第14話 グレープフルーツ
初めてコバンくんの家に行ったのは、雨ばかり降る蒸し暑い夜だった。
レオは、面倒くさいと言っては、いつも傘を差さずに学校に来るんだよ。バカじゃねえの、なんて言っていたら、案の定、帰る頃には土砂降りでさ、仕方なく送ってやることにしたんだ。一本の傘をふたりで差していたから、ずぶ濡れになるよりはましだって程度だったけどね。
コバンくんの家は山に近かった。古い木造の二階建て一軒家。
顔は忘れていたはずなのに、会ったらすぐに思い出した。小学校の頃と変わっていなかったから。それに、レオが話して聞かせてくれるから、いつも会っているような錯覚に陥っていたのかもしれない。俺の顔をどんぐり眼で見ていたけど、相変わらずくちを開かないんだ。そういえば、こういう子だったなあ、って……。
コバンくんはいつもひとりで留守番をしていたよ。何をやらかしたのかは知らないけれど、父親は服役中だとレオに聞いた。母親は居酒屋とカラオケボックスのバイトを掛け持ちしていた。だから、夕方から明け方まで、ひとりのコバンくんが心配で、レオは毎日のように会いに行っていたんだよ。
コバンくんの家は、ちょっと台風でも来たら崩れそうに見えた。ガムテープで補修された、割れたガラスの引き戸を開けると、思いもよらない光景が広がっていたよ。玄関から台所に続く廊下の片側に、ものすごい量のゴミ袋が積み重なっていたから。それは、もう、ゴミ袋の壁と言ってもいいくらいの。
片付けるのを手伝えって、レオに言ったことがあったけど、それは俺の思い上がりで、余計な事だと思われたようだった。
例えば君も、ゴミ屋敷を扱ったテレビ番組を観たことがあるだろう? ああ、そう、誰も見ていないのに、居間で流しっぱなしのテレビから眼に入ってくるんだね。
大抵のコメンテーターが家主を気遣うふりをして、くちの端で嗤っているのさ。君は、それが気に食わなくて電源を切ってしまうのだけれど、静かさに居た堪れない君のお父さんが、黙って再びリモコンのスイッチを入れるんだね。
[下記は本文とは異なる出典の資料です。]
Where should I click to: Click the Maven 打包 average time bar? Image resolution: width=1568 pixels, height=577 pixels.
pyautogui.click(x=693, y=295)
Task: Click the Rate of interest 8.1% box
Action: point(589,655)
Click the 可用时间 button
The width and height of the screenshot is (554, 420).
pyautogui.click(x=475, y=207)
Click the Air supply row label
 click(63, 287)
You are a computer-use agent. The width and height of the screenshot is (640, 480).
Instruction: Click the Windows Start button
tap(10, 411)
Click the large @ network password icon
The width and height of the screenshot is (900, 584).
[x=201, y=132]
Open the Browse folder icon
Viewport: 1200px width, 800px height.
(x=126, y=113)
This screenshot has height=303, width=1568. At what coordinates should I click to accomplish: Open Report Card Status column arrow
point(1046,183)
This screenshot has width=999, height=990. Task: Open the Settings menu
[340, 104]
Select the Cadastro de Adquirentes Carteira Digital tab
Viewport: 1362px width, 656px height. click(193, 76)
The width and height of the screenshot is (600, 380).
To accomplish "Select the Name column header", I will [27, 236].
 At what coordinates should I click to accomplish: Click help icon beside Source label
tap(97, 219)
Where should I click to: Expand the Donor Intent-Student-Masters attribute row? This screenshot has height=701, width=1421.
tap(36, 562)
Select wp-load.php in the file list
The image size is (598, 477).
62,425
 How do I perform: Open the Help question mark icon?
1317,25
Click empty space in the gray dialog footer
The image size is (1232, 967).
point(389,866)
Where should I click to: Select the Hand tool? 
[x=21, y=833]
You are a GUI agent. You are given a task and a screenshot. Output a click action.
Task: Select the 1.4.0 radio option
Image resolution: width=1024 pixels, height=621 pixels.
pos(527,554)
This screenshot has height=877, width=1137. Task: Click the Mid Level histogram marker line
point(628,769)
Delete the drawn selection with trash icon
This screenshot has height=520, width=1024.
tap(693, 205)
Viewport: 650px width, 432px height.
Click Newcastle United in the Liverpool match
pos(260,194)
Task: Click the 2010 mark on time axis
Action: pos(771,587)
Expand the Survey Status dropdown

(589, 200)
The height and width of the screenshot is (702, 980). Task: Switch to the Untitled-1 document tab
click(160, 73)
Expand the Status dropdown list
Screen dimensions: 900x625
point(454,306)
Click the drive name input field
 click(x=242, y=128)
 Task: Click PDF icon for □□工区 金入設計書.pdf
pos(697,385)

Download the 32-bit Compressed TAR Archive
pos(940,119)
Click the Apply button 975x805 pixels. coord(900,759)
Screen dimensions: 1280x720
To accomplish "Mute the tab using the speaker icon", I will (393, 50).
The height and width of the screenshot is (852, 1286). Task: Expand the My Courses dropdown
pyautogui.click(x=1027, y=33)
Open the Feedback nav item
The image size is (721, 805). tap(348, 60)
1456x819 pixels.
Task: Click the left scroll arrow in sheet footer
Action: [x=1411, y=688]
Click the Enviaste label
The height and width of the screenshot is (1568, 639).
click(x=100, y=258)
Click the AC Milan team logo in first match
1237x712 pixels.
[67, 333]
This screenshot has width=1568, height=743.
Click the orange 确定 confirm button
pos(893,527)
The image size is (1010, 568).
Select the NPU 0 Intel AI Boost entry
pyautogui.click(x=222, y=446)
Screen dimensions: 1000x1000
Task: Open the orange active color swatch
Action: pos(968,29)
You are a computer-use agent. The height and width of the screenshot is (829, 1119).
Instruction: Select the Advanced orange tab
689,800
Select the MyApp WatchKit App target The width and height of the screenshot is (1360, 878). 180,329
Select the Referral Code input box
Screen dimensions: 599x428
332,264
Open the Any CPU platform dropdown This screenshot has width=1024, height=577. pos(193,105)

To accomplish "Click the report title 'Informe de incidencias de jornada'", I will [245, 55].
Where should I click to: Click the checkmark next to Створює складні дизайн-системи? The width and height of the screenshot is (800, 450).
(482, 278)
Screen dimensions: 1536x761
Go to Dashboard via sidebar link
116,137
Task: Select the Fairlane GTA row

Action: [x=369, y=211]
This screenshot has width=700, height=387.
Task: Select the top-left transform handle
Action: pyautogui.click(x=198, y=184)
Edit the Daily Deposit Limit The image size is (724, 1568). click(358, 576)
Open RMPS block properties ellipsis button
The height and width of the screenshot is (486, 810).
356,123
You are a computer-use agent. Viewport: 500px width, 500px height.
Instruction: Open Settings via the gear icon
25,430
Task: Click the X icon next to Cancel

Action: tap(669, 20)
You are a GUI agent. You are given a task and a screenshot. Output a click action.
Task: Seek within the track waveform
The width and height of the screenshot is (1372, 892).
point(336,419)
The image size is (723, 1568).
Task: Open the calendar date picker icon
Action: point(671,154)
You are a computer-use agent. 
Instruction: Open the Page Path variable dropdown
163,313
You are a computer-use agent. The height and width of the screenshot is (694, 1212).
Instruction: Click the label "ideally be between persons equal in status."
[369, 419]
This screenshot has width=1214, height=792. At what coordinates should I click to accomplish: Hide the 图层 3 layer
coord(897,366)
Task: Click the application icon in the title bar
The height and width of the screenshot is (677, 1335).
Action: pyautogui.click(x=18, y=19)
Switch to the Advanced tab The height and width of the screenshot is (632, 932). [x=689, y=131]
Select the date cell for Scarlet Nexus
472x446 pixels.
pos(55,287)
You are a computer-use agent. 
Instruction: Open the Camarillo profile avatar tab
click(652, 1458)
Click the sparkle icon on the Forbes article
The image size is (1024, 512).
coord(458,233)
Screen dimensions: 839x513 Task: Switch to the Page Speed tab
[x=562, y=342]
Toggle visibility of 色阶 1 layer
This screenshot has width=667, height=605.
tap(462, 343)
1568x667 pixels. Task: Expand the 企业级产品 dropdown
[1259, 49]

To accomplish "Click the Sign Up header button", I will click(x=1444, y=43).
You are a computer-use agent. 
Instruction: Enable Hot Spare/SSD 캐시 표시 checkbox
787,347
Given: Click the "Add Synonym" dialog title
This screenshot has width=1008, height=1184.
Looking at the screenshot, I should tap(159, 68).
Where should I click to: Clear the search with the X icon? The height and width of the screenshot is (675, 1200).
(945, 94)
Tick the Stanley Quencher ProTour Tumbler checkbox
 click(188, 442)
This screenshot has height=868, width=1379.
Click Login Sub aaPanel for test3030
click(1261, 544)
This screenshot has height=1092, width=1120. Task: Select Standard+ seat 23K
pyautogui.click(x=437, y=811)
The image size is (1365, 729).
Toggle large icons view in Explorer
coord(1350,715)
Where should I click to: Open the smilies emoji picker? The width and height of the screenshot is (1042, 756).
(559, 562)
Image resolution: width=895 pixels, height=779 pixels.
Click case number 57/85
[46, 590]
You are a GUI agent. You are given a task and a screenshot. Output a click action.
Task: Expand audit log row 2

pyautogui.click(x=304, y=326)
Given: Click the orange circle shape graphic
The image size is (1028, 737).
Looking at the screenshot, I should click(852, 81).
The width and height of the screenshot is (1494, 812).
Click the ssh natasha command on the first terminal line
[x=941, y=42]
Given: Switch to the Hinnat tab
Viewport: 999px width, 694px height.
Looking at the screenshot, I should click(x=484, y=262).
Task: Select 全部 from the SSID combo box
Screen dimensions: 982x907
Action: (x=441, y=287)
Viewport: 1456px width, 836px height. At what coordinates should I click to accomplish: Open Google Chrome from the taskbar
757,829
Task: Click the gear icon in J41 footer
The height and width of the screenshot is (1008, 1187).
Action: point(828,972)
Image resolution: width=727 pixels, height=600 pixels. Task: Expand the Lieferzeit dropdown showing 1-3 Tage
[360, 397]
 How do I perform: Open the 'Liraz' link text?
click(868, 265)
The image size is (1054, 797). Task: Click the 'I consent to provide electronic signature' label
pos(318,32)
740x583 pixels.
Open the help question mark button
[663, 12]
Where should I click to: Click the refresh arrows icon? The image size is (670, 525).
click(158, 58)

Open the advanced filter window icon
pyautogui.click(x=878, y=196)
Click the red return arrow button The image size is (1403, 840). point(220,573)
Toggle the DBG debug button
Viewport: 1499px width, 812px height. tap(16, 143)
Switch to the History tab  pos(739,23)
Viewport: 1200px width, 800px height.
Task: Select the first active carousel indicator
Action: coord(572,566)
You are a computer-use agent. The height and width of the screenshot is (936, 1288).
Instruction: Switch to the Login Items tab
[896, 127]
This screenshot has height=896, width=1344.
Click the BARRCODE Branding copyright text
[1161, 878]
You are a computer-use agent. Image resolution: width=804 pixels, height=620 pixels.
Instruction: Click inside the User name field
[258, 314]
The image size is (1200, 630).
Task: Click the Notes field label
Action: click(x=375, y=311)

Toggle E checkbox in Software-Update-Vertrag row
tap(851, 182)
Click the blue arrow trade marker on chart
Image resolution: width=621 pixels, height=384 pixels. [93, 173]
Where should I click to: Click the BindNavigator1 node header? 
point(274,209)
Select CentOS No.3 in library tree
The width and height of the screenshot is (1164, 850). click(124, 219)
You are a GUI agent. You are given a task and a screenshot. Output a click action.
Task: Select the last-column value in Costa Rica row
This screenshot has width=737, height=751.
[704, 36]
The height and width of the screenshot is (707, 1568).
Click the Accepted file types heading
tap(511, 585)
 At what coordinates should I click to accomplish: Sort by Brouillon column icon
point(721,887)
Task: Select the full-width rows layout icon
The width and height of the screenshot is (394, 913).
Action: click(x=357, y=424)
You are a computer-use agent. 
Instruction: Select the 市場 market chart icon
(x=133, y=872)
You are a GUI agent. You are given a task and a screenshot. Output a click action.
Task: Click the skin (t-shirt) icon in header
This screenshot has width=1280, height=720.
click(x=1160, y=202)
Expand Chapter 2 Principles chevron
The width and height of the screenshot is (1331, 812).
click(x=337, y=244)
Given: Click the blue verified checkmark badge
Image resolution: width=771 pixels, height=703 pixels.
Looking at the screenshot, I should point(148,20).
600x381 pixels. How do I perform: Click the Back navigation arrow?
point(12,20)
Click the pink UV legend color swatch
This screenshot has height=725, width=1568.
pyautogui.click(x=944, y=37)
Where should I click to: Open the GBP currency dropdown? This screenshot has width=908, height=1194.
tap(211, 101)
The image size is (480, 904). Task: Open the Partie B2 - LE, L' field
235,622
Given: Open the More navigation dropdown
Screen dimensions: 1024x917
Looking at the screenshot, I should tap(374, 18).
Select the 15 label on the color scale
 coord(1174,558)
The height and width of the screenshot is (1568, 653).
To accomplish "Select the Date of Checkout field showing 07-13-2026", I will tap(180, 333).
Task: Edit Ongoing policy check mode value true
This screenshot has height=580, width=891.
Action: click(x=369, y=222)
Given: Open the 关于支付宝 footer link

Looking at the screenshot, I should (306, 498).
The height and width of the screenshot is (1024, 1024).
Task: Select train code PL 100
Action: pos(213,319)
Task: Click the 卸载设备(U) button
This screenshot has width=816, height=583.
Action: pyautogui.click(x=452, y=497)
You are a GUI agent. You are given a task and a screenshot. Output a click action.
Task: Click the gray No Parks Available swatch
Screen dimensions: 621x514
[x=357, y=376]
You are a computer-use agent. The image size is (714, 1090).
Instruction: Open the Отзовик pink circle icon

その番組の中で、物が捨てられない理由を語る人と同じように、コバンくんのお母さんも、ゴミ袋の中に「もしかしたら大切な物があるかもしれない」と言うのだそうだよ。お母さんが気づかないように、少しずつ少しずつゴミを捨てるのがコバンくんの役割なんだそうだ。
ゴミの壁せいで、仔猫一匹がやっと通れそうな、狭い廊下の手前に階段があった。階段を上っていくと、茶色く変色した襖の前で、くちの周りと足先だけが白い黒猫が寝そべっていたよ。コバンくんが生まれる前から居る猫だそうだ。
二階の四畳半がコバンくんの部屋で、ベッドと子供用の小さな折り畳みテーブルだけの殺風景な部屋だった。エアコンなど無く、へこんだ畳に雨が吹き込まないように窓を閉め切っていたから、扇風機を回していても酷く蒸し暑かった。
俺がTシャツの袖で汗を拭っていたら、コバンくんはベッドのマットレスをめくってタオルを出してくれたんだよ。そこで俺は、そのベッドがとても簡易的なモノだと知ったんだ。俺がマットレスだと思ったのは、カラーボックスに敷かれた一枚の畳だったからさ。壁側の畳を一枚剥がし、寝かせて並べたカラーボックスの中に、おそらく衣類なんかを入れて、その上に畳と蒲団で蓋をしていたんだろう。
窓からは裏庭が見えたよ。斜めに降る雨の中、雑草だらけの庭に、一本の小さな樹が立っていた。グレープフルーツの樹だそうだ。まだ、ふたりが小学生の頃、レオが食べたグレープフルーツの種を植えたら芽が出たんだって。
でも、年々大きくなるのに花が咲かない。当然、実もつくわけがない。アゲハ蝶が飛んで来ては卵を産み付けるだけだと言っていた。あれは、実が生るまで、相当の時間がかかるらしいから。